We recently looked at the case of New York State Rifle and Pistol Association v. City of New York. That’s the one where the plaintiffs have sued the city over a recently enacted law making it nearly impossible to legally transport a properly registered firearm in the city unless going to or from an approved shooting range. The Supreme Court agreed to hear the appeal, but now the City has voluntarily dropped the transportation restrictions and is asking SCOTUS to dismiss the appeal since there’s no longer a need for it in their opinion. (The plaintiffs need to learn to take yes for an answer.)

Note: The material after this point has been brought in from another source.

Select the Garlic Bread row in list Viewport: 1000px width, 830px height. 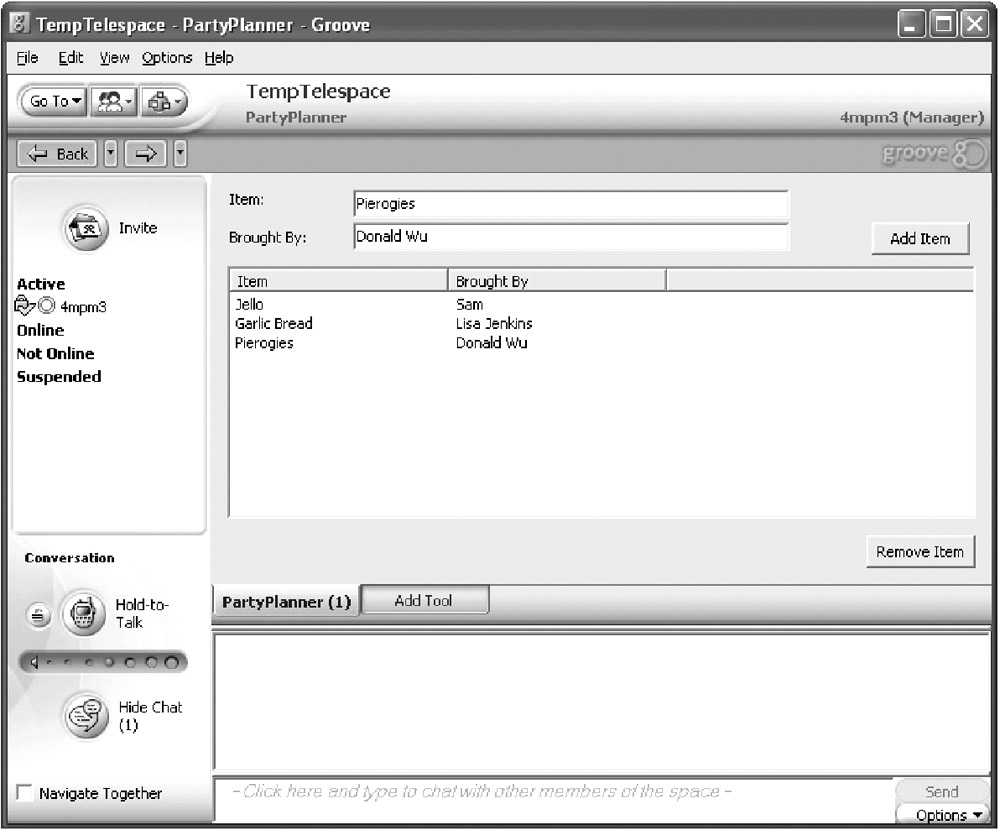pos(274,323)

The court has asked both sides to submit briefs on this request and will consider them one week before the start of the next session. Now a new voice has weighed in on the subject. Democratic Senator Sheldon Whitehouse (Rhode Island) has filed his own brief with the court. But he’s doing much more than offering a friendly opinion on the merits. He’s warning the Supreme Court that they need to drop the case because if they don’t and they wind up issuing a ruling favorable to the plaintiffs and dismantling more of New York City’s gun laws, that will trigger an effort to pack the courts. (Daily Caller)

Democratic Sen. Sheldon Whitehouse of Rhode Island filed a legal brief before the Supreme Court in a challenge to New York City’s gun transportation regulations, advancing a broad indictment of the Roberts Court itself as he urged the justices to turn away the NRA-backed case.

The brief, which follows back-to-back mass shootings in El Paso, Texas and Dayton, Ohio, accuses the justices of delivering partisan decisions for monied Republican interests while warning of lasting damage to the Supreme Court’s legitimacy.

“The Supreme Court is not well. And the people know it. Perhaps the Court can heal itself before the public demands it be ‘restructured in order to reduce the influence of politics,’” Whitehouse wrote, alluding to court-packing measures that have gained traction in progressive circles. “Particularly on the urgent issue of gun control, a nation desperately needs it to heal.”

I should first repeat for the umpteenth time that I’m not a lawyer, nor do I play one on television. But does it strike anyone else rather odd that this legal brief doesn’t actually have much to do with the merits of the case? And if you’re trying to curry the court’s favor and get them to see things your way, do you usually open up your missive by insulting the justices?

Whitehouse comes out of the gate implying that the Supreme Court is currently sick or “not well,” as he put it. He follows up the insult with a threat, saying that America would need to “restructure” the court in order to heal it. Perhaps most laughable of all is the way he frames the threat as a need to “reduce the influence of politics.” What he’s actually threatening to do is the most politically driven and drastic action imaginable in this scenario. He might as well have said, decide the case the way liberals and Democrats want or we’ll come back and stack a bunch of blatantly liberal justices on your bench to overrule you.

As to the threatened court-packing scheme, Whitehouse’s mouth might be writing checks that his caucus can’t cash. Even if they manage to take back the Oval Office next year (still not a sure bet by any means), it’s going to take one heck of a lot of support to force through a plan to expand the number of justices on the Supreme Court. And even if they manage it, the GOP will just do the same thing back to them the next time they are in power until we eventually have more justices than senators. (Won’t that be lovely?)

Dick Durbin, Kirsten Gillibrand, Richard Blumenthal, and Mazie Hirono all signed on to the letter that Whitehouse submitted, so we’ve got some presidential primary action going on here as well. It would be interesting to see if this backfires on Whitehouse entirely. As I mentioned in the previous article (linked above), we’ve seen how often this Supreme Court has taken every opportunity presented to dodge divisive, complex cases, particularly when it comes to Second Amendment issues. This motion by the defendants offers them the perfect opportunity to do that once again. But after getting a nasty poison pen letter like this from Whitehouse, I wonder if the conservatives on the court will stiffen their backs and insist on hearing the appeal anyway.